During today’s press event, Apple CEO Steve Jobs announced that 450 million TV episodes, along with 11.7 billion songs, 100 million movies and 35 million books, have been downloaded from the iTunes store, making it the number one digital media store in the world. How will its newly announced 99-cent rental program change the marketplace? It depends what’s on offer.
When we compared Hulu Plus to Netflix Instant during its launch, we found while the back catalog was comparable, Hulu Plus had Netflix easily beat when it came to new episodes of current shows. Apple’s rental program, though, draws from a larger pool of content, which could be a game changer.
Note the use of the word “could” here. Jobs announced that so far, only ABC and Fox have signed up for the 99-cent rental program. While we don’t yet know what specific shows will or won’t be available for 99 cents, based purely on studio, the below chart indicates that about a third of the content Hulu Plus is offering this fall won’t be available for rental on iTunes.
|AVAILABLE ON HULU PLUS||ITUNES RENTAL?|
|Brothers & Sisters||Yes|
|Dancing With The Stars||Yes|
|Find My Family||Yes|
|Friday Night Lights||No|
|Jamie Oliver’s Food Revolution||Yes|
|Late Night with Jimmy Fallon||No|
|Law & Order: Special Victims Unit||No|
|Lie To Me||Yes|
|Minute to Win It||No|
|Parks and Recreation||No|
|Saturday Night Live||No|
|The Biggest Loser||No|
|The Cleveland Show||Yes|
|The Good Guys||Yes|
|The Tonight Show with Jay Leno||No|
NBC is clearly the missing link here, and if it decides to participate in the future, that would put Hulu Plus and iTunes on par with each other. Of course, you can’t necessarily compare a subscription service to a per-item rental service; for the $10 a month I pay for Hulu Plus (which, without shelling out $99 for an Apple TV, I can watch on my television thanks to the PS3), I have unlimited access to the service’s catalog of content.
That definitely works in Hulu Plus’s favor. When the new fall season starts, for example, I’ll be watching the theoretically rentable Castle, Glee, House and Modern Family on a weekly basis. If I were renting them a la carte from iTunes, in a month when each show premiered three new episodes I’d spend $11.88 to keep caught up, and if I wanted to review them after 48 hours, I’d have to plop down another 99 cents each. Compared to Hulu Plus, that’s not a great way to spend my money (even with the commercial-free video Apple provides).

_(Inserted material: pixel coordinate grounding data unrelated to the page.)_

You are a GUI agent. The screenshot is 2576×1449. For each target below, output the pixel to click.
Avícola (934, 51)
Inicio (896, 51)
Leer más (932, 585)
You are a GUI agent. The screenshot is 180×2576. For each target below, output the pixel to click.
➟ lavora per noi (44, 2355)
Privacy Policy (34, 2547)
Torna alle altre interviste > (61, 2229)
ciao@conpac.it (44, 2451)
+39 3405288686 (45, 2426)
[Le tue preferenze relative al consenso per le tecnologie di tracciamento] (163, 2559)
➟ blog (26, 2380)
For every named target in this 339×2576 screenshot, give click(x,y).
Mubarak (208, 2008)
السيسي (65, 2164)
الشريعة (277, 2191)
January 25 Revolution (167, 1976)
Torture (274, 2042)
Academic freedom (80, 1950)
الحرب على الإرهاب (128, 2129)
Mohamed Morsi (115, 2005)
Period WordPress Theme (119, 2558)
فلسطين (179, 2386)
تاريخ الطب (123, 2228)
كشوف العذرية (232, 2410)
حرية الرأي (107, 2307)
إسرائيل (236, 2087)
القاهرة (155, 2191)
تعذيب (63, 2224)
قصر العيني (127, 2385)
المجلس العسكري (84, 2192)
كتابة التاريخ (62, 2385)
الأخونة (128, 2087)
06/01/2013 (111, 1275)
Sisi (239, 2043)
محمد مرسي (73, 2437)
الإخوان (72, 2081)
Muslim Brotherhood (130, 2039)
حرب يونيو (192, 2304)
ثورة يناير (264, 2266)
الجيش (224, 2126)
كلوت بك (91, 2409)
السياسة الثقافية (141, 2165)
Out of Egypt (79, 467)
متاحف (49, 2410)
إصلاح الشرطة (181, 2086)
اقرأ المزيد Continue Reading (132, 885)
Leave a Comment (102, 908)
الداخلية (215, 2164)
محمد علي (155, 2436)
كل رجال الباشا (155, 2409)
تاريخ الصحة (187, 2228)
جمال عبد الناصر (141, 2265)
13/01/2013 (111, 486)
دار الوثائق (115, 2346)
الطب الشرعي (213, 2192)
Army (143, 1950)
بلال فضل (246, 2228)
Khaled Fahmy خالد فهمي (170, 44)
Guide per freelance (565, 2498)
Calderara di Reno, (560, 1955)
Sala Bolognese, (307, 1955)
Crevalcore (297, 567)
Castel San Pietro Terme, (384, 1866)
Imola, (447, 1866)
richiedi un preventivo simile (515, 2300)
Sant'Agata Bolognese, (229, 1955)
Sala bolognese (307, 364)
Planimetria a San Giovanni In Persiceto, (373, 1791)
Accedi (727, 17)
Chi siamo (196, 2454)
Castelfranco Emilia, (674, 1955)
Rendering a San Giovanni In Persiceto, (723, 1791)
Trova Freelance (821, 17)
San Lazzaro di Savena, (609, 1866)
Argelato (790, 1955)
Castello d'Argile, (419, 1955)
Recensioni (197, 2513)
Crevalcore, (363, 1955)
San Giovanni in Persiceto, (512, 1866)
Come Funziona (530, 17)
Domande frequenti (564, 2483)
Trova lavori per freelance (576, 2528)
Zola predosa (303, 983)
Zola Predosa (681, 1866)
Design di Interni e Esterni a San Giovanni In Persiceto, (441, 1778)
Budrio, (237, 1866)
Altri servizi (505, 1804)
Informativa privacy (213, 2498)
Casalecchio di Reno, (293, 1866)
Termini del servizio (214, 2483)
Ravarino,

The deal breaker here is that the iTunes catalog extends well beyond ABC and Fox, thanks to its relationships with pretty much every major TV network and studio. If cable or premium channels like AMC, HBO or Showtime — which do currently sell episodes via iTunes — join the rental program, it could be a very different marketplace indeed.
Frankly, Mad Men is half the reason I still have a cable subscription, which currently costs me $100/month. If I could rent the weekly misadventures of Don Draper for 99 cents each, that’d leave me about $96 a month in savings, which I’d find much easier to use towards a la carte rentals and purchases for series and movies not available through subscription services like Netflix and Hulu Plus.